(Exercise goal): Make an exact copy, from the records below, of the lines from the line containing "Enable the Funding Wallet checkbox" to the line containing "Collapse the Layout section chevron", both lines included, excluding pictures.
"""
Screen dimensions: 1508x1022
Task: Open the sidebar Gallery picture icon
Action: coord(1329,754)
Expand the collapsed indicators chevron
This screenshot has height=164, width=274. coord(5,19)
"""
"""
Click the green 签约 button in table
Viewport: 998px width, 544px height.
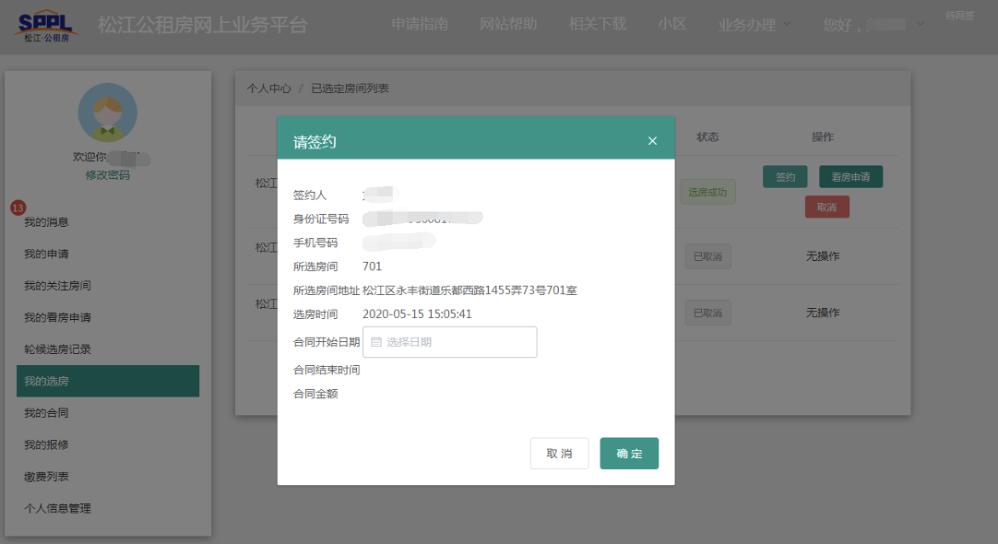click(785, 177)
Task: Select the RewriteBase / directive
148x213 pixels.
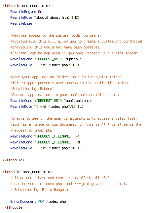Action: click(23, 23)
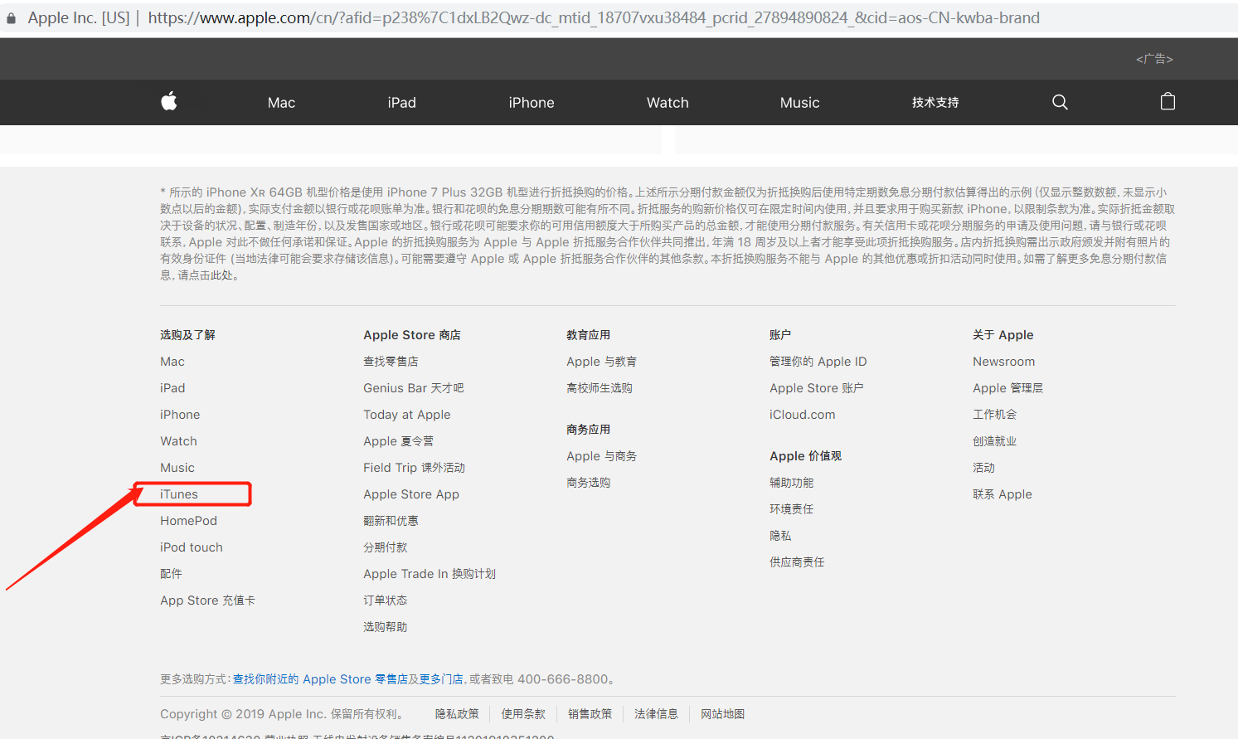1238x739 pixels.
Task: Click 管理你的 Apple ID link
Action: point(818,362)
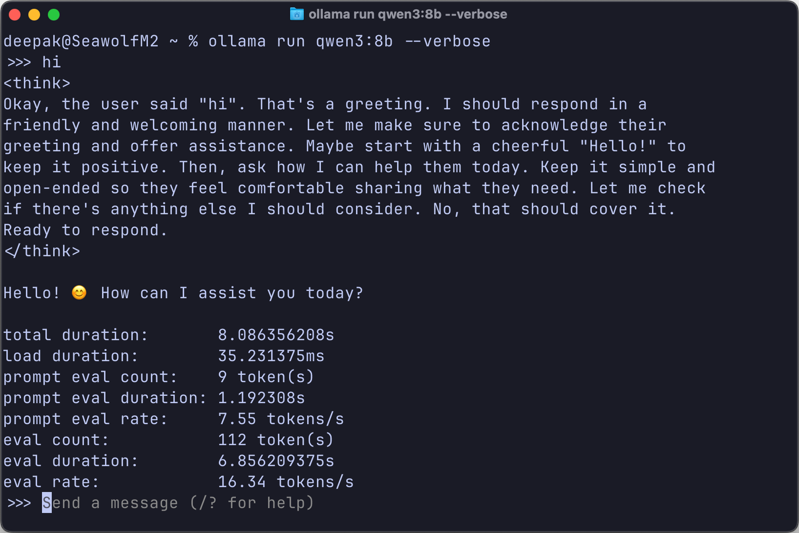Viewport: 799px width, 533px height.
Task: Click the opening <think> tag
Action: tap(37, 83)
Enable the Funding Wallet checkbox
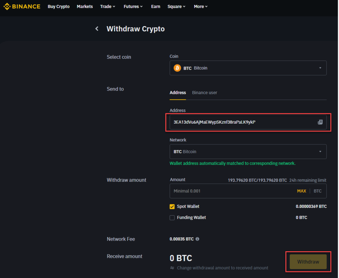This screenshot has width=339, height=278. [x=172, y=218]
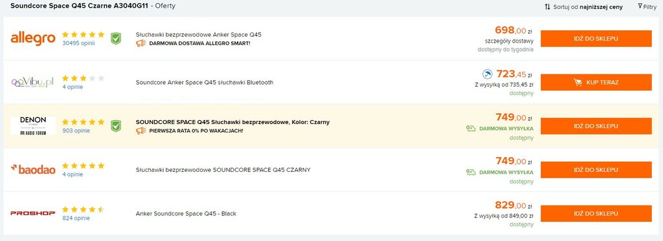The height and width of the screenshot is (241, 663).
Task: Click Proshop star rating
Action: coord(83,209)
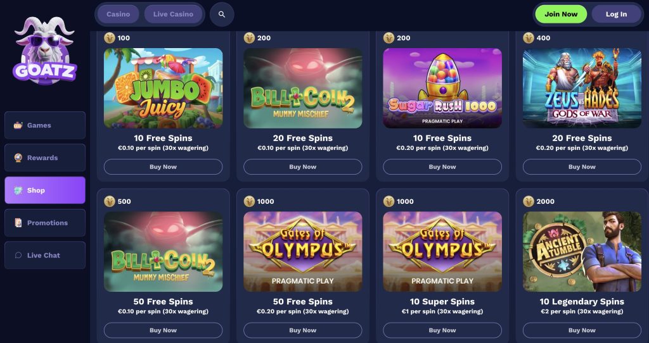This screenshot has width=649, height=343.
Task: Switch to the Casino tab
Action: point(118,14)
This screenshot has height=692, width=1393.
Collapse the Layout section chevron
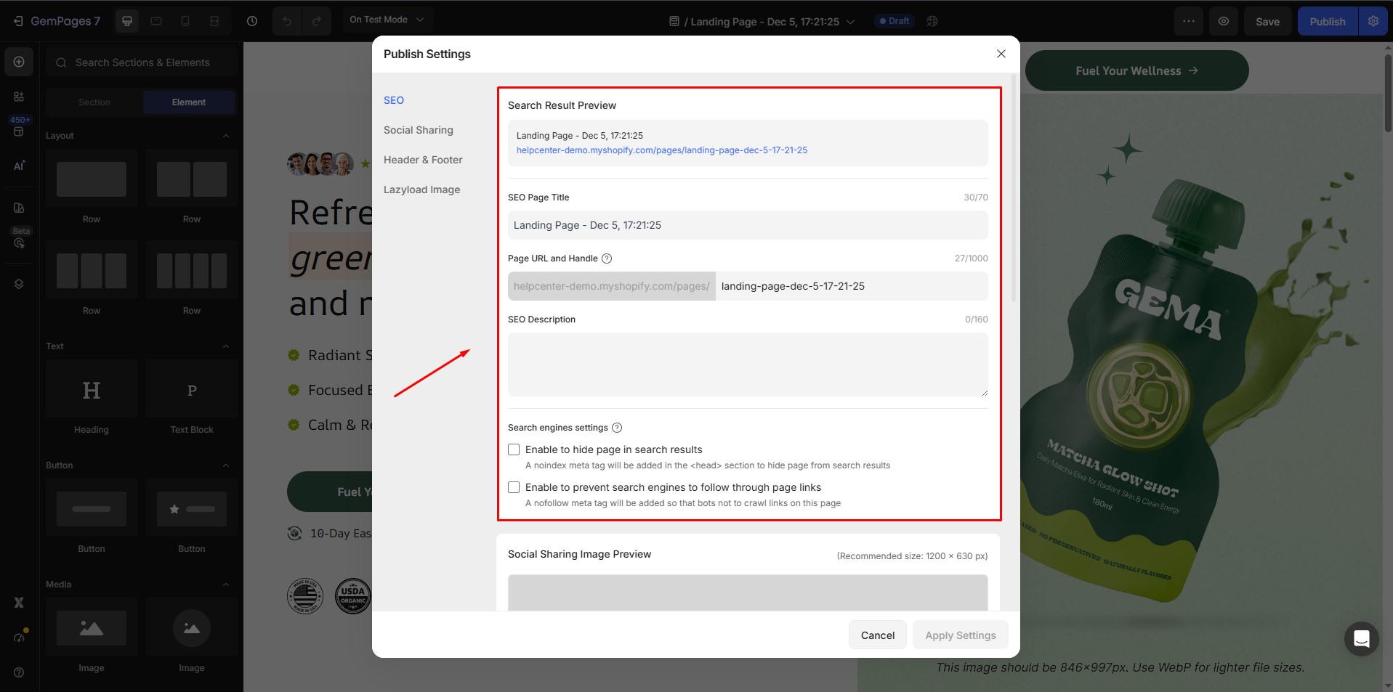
"""
(Result for this task):
Enable the Funding Wallet checkbox
This screenshot has width=339, height=278. [x=172, y=218]
The height and width of the screenshot is (241, 663).
Task: Click Proshop star rating
Action: coord(83,209)
This screenshot has width=649, height=343.
Task: Switch to the Casino tab
Action: point(118,14)
This screenshot has height=692, width=1393.
Collapse the Layout section chevron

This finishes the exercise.